- WHAT IS REQUIRED
Search the records for the string "team". Copy each line where it occurs.

===== MATERIAL PROVIDED

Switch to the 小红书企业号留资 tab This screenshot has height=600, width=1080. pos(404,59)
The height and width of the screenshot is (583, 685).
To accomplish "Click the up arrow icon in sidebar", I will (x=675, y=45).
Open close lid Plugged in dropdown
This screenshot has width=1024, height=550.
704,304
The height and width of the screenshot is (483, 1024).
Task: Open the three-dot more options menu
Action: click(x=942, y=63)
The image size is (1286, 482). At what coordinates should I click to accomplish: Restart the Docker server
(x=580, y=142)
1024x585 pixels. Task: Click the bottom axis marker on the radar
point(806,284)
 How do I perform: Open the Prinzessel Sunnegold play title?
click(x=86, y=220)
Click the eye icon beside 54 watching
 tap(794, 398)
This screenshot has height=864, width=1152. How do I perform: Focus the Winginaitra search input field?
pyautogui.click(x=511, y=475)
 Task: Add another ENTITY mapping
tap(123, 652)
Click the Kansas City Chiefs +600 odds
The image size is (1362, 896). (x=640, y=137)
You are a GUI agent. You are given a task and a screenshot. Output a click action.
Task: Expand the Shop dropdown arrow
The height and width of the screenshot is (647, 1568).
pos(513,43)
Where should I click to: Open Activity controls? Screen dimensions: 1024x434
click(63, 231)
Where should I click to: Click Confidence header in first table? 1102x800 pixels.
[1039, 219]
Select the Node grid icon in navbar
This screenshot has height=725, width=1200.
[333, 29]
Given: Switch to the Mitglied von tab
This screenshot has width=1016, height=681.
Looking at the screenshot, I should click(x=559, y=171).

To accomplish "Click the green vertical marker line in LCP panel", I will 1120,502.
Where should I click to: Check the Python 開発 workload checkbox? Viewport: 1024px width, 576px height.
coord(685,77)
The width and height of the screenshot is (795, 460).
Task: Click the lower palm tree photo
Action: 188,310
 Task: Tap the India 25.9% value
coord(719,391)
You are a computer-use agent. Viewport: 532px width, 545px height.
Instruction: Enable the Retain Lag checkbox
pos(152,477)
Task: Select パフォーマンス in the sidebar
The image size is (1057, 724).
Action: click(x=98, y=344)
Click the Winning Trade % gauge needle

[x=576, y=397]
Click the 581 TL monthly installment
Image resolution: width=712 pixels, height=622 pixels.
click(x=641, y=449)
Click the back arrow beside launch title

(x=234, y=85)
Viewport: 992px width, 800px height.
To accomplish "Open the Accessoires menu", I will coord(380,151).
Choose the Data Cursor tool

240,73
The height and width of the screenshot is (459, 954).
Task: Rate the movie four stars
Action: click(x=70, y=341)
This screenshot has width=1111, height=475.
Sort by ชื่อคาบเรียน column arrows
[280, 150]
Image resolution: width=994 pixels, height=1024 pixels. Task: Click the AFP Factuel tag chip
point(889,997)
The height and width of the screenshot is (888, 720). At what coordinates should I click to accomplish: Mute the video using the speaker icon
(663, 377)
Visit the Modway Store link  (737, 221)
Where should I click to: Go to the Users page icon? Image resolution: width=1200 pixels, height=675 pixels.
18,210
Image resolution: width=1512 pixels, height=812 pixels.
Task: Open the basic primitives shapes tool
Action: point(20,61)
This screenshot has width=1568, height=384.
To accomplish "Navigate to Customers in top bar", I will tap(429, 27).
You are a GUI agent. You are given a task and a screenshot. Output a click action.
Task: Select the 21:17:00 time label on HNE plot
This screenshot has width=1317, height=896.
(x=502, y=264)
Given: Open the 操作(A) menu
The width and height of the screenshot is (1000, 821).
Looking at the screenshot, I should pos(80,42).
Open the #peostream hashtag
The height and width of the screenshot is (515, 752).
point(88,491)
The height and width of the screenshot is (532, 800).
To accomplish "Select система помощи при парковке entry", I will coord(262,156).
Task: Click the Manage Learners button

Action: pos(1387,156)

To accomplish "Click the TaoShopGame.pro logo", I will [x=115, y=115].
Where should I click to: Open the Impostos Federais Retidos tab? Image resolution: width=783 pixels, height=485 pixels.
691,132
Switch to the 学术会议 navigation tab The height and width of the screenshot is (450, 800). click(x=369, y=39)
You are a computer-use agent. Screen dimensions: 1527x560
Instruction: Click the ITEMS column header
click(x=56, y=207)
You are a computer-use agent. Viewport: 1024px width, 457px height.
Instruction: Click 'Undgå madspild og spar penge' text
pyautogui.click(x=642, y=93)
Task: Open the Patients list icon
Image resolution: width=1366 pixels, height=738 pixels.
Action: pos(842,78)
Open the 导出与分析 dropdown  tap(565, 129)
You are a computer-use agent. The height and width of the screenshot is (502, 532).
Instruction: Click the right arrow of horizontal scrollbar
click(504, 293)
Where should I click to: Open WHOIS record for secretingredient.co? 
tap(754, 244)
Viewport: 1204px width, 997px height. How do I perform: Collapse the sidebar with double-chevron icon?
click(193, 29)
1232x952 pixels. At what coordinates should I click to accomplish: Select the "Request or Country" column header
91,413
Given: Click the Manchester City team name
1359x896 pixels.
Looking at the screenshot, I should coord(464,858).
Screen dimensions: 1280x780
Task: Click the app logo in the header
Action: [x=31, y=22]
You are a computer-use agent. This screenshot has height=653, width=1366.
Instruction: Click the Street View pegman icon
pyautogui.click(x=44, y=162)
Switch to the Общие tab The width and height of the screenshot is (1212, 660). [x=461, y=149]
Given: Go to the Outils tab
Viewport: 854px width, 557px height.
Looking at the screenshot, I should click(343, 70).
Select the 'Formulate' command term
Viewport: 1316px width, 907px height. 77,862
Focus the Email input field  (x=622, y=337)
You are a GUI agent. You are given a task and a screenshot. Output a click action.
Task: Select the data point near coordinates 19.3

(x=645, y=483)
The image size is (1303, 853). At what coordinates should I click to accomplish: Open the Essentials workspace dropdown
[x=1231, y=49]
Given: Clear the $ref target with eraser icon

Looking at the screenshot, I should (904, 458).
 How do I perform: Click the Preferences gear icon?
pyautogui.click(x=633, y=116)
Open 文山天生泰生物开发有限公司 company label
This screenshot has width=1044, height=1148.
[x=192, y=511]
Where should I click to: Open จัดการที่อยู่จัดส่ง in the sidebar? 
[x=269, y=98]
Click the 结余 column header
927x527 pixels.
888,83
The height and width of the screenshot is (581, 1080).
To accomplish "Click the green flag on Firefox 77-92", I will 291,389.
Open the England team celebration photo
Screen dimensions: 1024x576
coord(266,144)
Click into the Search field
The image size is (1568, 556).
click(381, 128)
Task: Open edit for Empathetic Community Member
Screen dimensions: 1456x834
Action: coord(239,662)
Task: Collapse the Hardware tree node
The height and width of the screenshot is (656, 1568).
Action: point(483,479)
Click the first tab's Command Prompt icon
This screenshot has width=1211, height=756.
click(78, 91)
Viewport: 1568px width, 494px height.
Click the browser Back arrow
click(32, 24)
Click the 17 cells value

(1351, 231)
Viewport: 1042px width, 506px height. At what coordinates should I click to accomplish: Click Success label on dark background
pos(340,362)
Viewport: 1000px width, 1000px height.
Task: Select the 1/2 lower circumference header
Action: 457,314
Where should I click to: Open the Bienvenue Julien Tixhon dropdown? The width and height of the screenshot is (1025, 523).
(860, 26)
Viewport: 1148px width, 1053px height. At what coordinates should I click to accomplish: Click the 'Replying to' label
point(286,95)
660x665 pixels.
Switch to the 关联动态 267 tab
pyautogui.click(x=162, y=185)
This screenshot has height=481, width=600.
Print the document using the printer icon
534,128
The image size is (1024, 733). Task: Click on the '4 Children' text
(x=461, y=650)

==========

- SOLUTION TO THIS PROBLEM
Given: Click the Manchester City team name
Open the England team celebration photo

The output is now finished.